His daughter Lala Rukh, now a teacher in the National College of Arts, is also very frugal with her lines. Few understand her lines yet, but a time will surely come when the beauty and responsibility of the artist’s line will be appreciated.

I remember as a young schoolboy going to the Pakistan Music conference with my father, where we listened all night to Roshan Ara Begum. On the way back I got a lesson on why listening was the most important human trait.

“People have stopped listening to one another, which is why they are no longer communicating with one another.” He spoke in general terms always. Many years later I recalled this conversation to Hayat Ahmad Khan while having dinner with him in an Islamabad hotel.

He got up and ordered me to hug him. Who was I to disobey? I mentioned Roshan Ara Begum as it was because of her that the All-Pakistan Music Conference (APMC) came about. The great classical music queen of the sub-continent had announced that she was giving up singing as people were no longer interested.

Hayat Ahmad Khan’s time had come. He then had the foresight to see that the ‘red light’ had to be shown to the emerging forces of obscurantism, a force that was likely to rob us of one of our greatest traditions, the tradition of sub-continental classical music.

For the first time in 1959, over 45 years ago, the APMC started, and Hayat Ahmad Khan set the rules straight and simple. “We will start on time, and every performer, no matter how famous or great, or young or even a novice, will begin and end his performance on time”.

The rules were simple and in 45 years he saw to it that the rules were never violated. To enforce these rules, he had a small red light installed in front of the performer.

He operated the red light himself, and if anyone refused to see it, he would make sure that he was shown the red light. “The art of performing means discipline, and the APMC makes sure its proceedings are disciplined”, he would inform everyone.

Over the years the greatest of our musicians, classical and semi-classical, have been through the routine set by the quiet man that Hayat Sahib was. He had learnt his music at the Ghandharav Mahahvidala Academy in India.

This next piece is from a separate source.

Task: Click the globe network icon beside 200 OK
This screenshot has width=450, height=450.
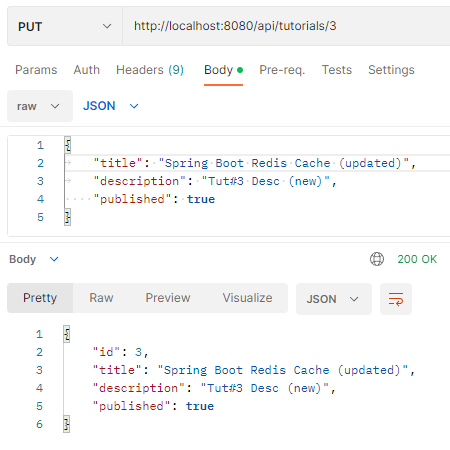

He lived a full life in every respect. His interests were diverse. He was an avid hiker and mountaineer. He was among the very first to climb the K-36, also known as Siachin Glacier, not to speak of even higher peaks like Nangaparbat, Trichmir and other similar peaks.

Recently, as his daughter Gul Rukh mentioned, a little child started crying during a classical music recital in the APMC. Everyone was irked. Hayat Sahib rushed to the distressed woman’s help, saw her to the gate and instructed her strictly: “Comfort the little angel, and once he is quiet you must bring him back. Let him start his life listening to pure sounds”. The woman did return and the child sat through the performance in rapt attention, just like the little child listening to Ustad Bade Ghulam Ali in the mosque of Wazir Khan almost 80 years ago.

His unique role in our lives was that he saved sub-continental classical music from being forgotten. His work has been done, and done well. His red light worked. That is reward enough for a life well lived.